Gut 13 Jahre ist es her, dass sich Curse und Gentleman, beides Ikonen ihres jeweiligen Genres – der eine in Sachen Reggae / Dancehall, der andere im Deutschrap – für das Curse-Album „Innere Sicherheit“ zusammengetan haben, um ihren Unmut über die damalige Situation in weiten Teilen der Welt kundzutun. Die Hörerschaft sollte auf etwas aufmerksam gemacht werden, das nicht der dickste CL in der Einfahrt oder die 15 mm dicke Königskette, sondern stattdessen allerlei Problemfelder waren, die das tägliche Leben prägen. Nicht nur für Rebellion, auch gegen teure CDs oder „genmanipuliertes Gemüse“ wird sich stark gemacht. Dabei halten sich die Beiden auch nicht gerade zurück – im Gegenteil, es wird auf das altbewährte Mittel der Provokation zurückgegriffen, um die Aufmerksamkeit größtmöglich ausbreiten zu können.

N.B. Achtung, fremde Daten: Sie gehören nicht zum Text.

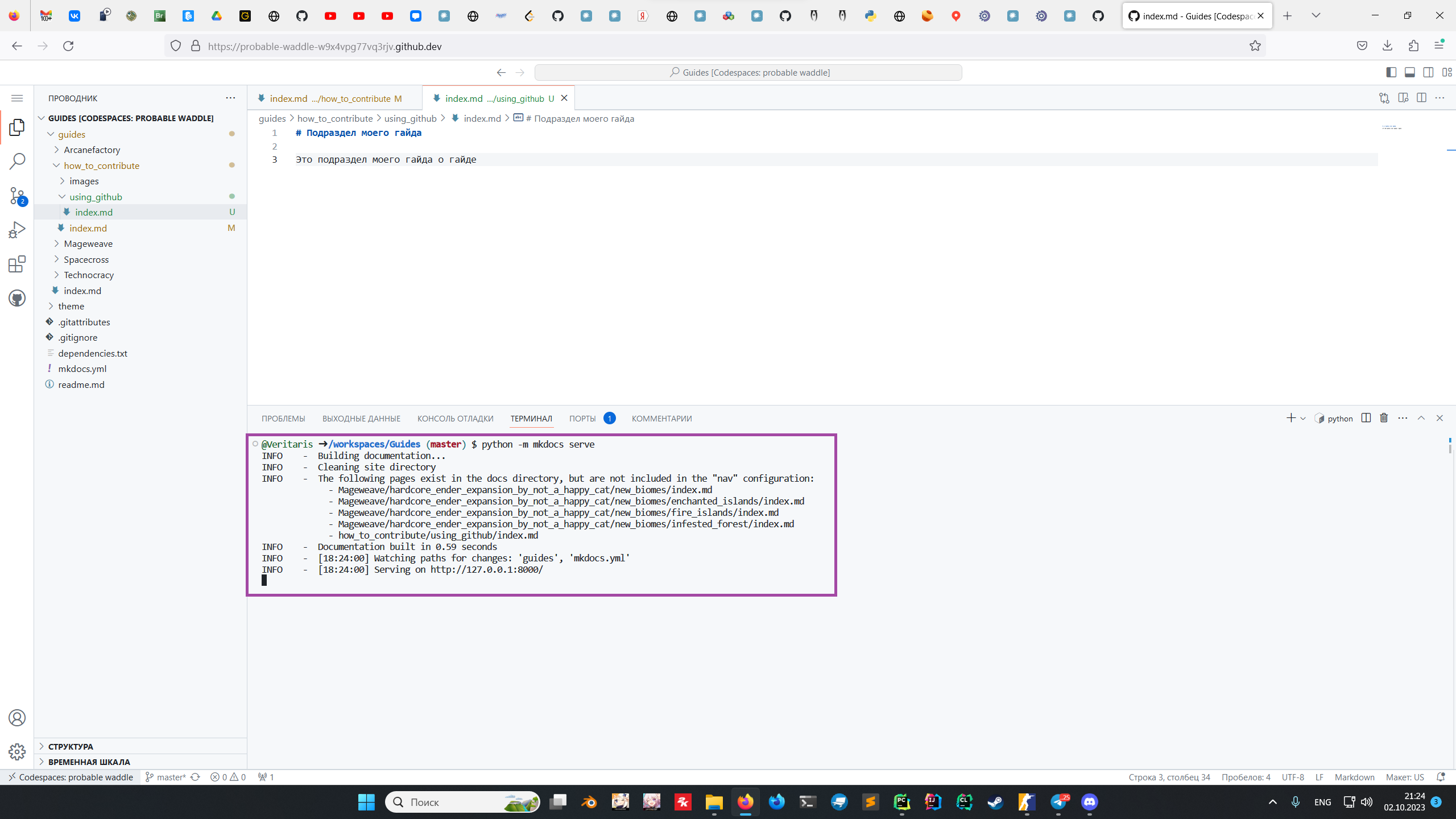Open Source Control view with badge
The height and width of the screenshot is (819, 1456).
[x=17, y=196]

Aufgebaut ist der Track auf drei, beziehungsweise vier Sektionen, deren Lines jeweils mit verschiedenen Alliterationen beginnen. Auf Grundlage deren werden die jeweiligen Themen verarbeitet, gegen die „Widerstand“ geübt werden soll. Dazu zählen nicht nur unverschämte CD-Preise im Media Markt und der Irakkrieg, sondern auch bewusst zur Kontrolle konstruierte Politik oder das Klonen von Menschenleben.

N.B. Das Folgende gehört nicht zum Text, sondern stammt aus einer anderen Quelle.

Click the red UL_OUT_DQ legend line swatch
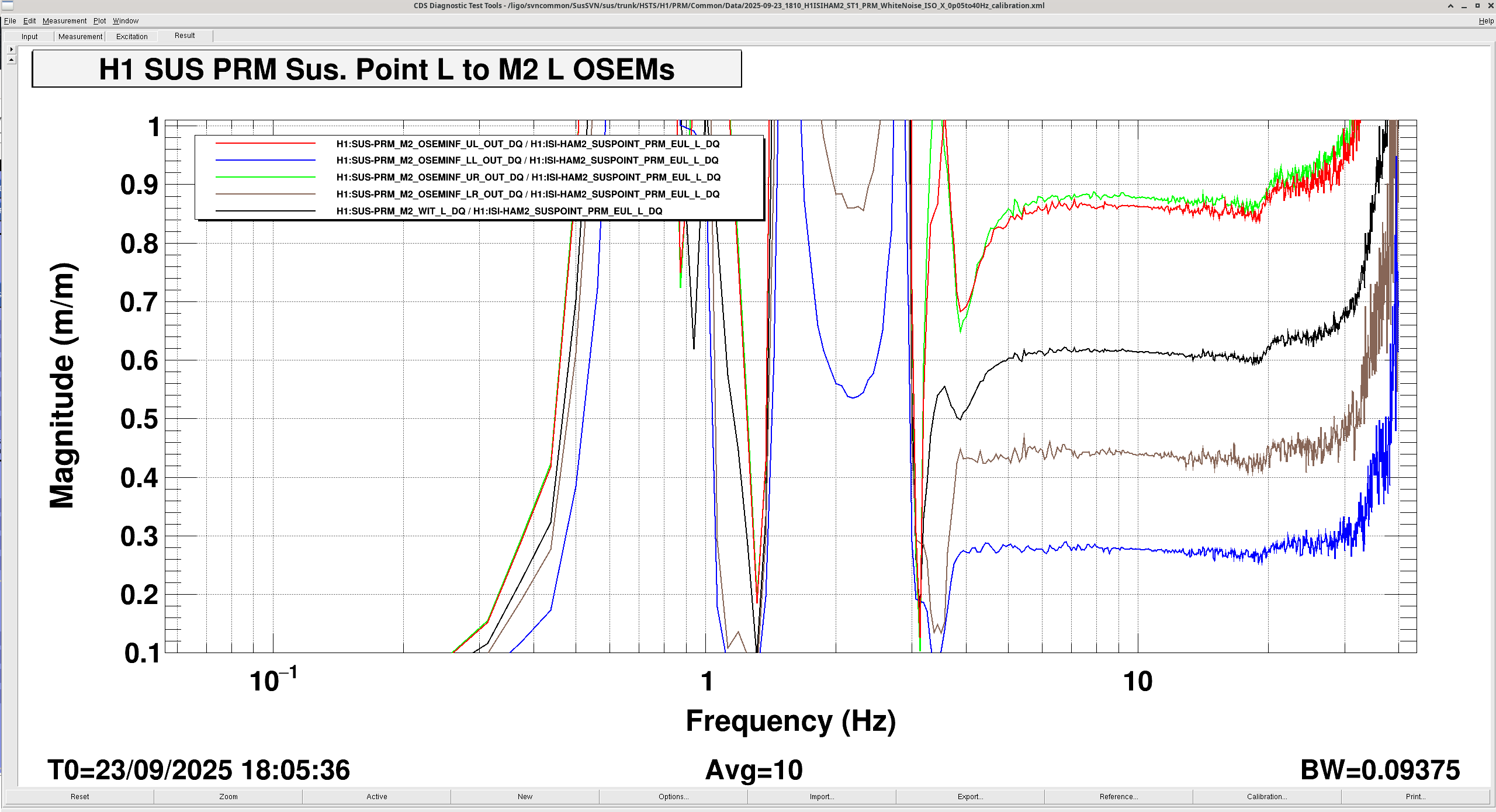 coord(265,144)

„Ich bin dagegen, gegen alles zu sein, doch ich bin gegen so manches was mir bekannt ist, denn manches muss ja nicht sein.“ (Curse auf „Widerstand„)

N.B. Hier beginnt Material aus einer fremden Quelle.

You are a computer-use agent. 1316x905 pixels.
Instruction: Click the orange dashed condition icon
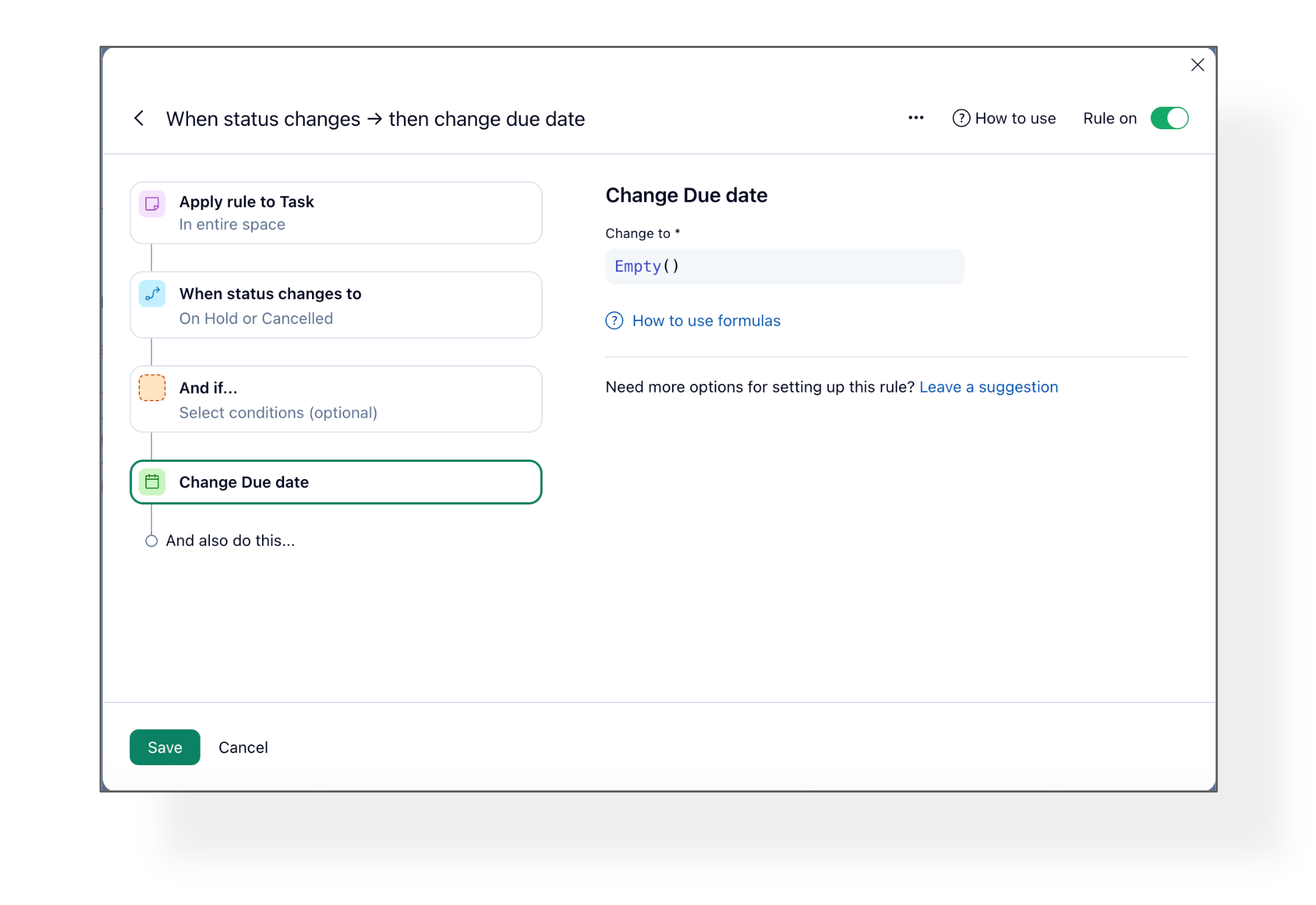[152, 388]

Hierzu zählen für den gebürtigen Mindener neben den oben genannten Fakten auch falsche Menschen. Diejenigen, bei denen es die Phrase „leere Worte“ ins Schwarze trifft. Diejenigen, die sich für Tierversuche aussprechen. Diejenigen, die lieber „sehen was passiert“ und Dinge tatenlos in sich hineinfressen, statt zu rebellieren, Stärke zu zeigen und gegen das vorgehen, was ihnen nicht passt. Gerne auch mit etwas außergewöhnlichen Mitteln, etwa dem Festketten des eigenen Körpers – auf Zuggleisen. „Alles versuchen“ ist die Devise, die von überzeugtem Widerstand zeugt.
Die drei Curse-Parts werden musikalisch von Gentlemans gefühlvollem Gesang unterstützt, der nicht nur die Hook, sondern dazu noch eine Bridge liefert. „Put out the evil everytime, on recolutionary mute, no matter what they might gonna do“ sind wohl relativ eindeutige Worte. Auch die Hook gleicht dem Schlachtruf einer revolutionären Bewegung, wird allerdings durch Gentlemans harmlosere Attitüde nicht ganz so krass wahrgenommen. „Today is such a lovely day, stand up and fight again / We and Babylon at war until we can go sleep at night again / The only way to live up bright again is to lift up your voices now.“
Das Ganze auf eine smoothe Art und Weise verpackt, zählt es nicht nur für mich heute unumstritten zu Klassikern im deutschsprachigen Conscious Rap. Gerade bei solch kritischen Themen ist es oft schwer, nicht aufdringlich oder verkrampft zu wirken. Außerdem wird die Message durch Gentleman auch über Ländergrenzen hinaus verständlich gemacht. Nicht nur bei uns gibts sowas. Anderswo sind die Probleme zwar noch ganz andere, trotzdem bleibt die Aussage die gleiche.
Auch gut 13 Jahre später sind sie nicht verschwunden und vielleicht angesichts verheerender Kriege, daraus folgernden Flüchtlingsdramen, dem Kontrollwahn sämtlicher Regierungen und Unternehmen und so vielem mehr, eher größer statt kleiner geworden. Auch wenn der Track jetzt wahrscheinlich nicht unbedingt eine Revolution nach sich ziehen würde, könnte er trotzdem noch als Aushängeschild derjenigen gelten, die auf die ganzen Faxen kein Bock haben und sich dagegen stellen wollen. Deshalb wünsche ich mir eine 2015er-Version eines „Widerstands“ von Curse und Gentleman.